Витю как метлой со скамейки смахнуло. Скрипнула калитка, хлопнула дверь… Значит, Ремезов был голубым? Именно к этому выводу я и шел с тех пор, как разговорился с директором школы. А в разговоре с Витей дошел до этого только с третьего раза. Через больницу, через бестолковые лесные скитания.
Ремезов имел отношения с Шептулиным, но страсть к женщинам вдруг пересилила в нем содомское влечение, и у него появилась Алина. Любовник же получил отставку. Юра ревновал Ремезова, поэтому и полез к нему с кулаками на свадьбе. А может, он хотел ударить Алину?..

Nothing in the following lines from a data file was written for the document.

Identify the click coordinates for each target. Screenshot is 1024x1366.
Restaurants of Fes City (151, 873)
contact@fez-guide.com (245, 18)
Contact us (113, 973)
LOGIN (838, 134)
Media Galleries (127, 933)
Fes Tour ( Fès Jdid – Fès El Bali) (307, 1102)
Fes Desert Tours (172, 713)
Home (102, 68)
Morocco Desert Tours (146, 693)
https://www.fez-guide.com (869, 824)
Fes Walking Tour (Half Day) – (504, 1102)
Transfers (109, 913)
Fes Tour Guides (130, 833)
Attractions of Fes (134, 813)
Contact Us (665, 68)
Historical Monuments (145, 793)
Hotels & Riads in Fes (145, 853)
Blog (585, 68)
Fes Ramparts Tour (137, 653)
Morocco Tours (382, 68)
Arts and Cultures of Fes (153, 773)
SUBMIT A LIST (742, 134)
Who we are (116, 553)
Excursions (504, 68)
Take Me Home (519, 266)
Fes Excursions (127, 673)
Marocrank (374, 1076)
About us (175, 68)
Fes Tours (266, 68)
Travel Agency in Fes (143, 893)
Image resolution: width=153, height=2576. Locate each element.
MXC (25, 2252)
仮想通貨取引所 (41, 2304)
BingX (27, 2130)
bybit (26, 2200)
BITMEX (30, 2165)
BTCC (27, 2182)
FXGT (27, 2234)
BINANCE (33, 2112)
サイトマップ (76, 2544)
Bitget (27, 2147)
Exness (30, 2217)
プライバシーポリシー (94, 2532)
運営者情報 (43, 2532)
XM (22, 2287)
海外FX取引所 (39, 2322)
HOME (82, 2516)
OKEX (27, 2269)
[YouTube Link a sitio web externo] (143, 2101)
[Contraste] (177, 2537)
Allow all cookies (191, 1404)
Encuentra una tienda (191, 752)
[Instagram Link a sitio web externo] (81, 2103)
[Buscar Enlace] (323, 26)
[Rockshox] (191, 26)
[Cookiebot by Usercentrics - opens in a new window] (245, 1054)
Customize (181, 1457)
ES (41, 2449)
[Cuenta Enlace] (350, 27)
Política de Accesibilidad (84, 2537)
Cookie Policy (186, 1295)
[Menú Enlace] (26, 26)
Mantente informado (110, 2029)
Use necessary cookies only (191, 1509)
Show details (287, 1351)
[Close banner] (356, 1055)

Свадебный этот конфликт имел последствия. Сначала Ремезов уволил Шептулина, а затем и убил. С помощью своих головорезов… Жаль, не смог я допросить Федю. Но ведь оставался еще Игорь, который много чего мог мне рассказать.
Но почему Ремезов так жестоко расправился со своим бывшим любовником? Боялся, что Шептулин растрезвонит о своей греховной с ним связи на всю ивановскую?.. Но так ведь сестра Шептулина и ее муж знали об этом, а ведь они живы. А он должен был догадываться, что Евдоха в курсе, и ее муж тоже. Но так с ними же ничего не случилось… Чего же тогда боялся Ремезов?
Хлопнула дверь, скрипнула калитка, запыхавшийся Витя плюхнулся на скамейку, протянул мне ватку и чекушку водки. Но я сделал вид, что не заметил этого. И шприц из кармана доставать не стал.
— Витя, ты говоришь, Ремезов дом снимал? — в раздумье, с неподвижным выражением лица спросил я. — Четыре года назад из Кирова вернулся и дом снял.
— Нуда, снял.
— И Юру водителем нанял?
— Нанял.
— И Юра у него ночевал?
— Да, бывало…
— Когда он Юру нанял? Когда это было, два, три, четыре года назад?
— Э-э… Ну, три года назад… Зимой он его нанял… Точно, зимой, он еще с мороза пришел, холодный такой, но радостный. На работу, говорит, устроился, друг Эдик завод строит, водителем взял…
— Зимой?
— Да, зимой… В феврале… Да, Юра еще сказал, что на праздник выпью, и все, больше ни-ни… Да он вообще-то мало пил. Ему легко было бросить…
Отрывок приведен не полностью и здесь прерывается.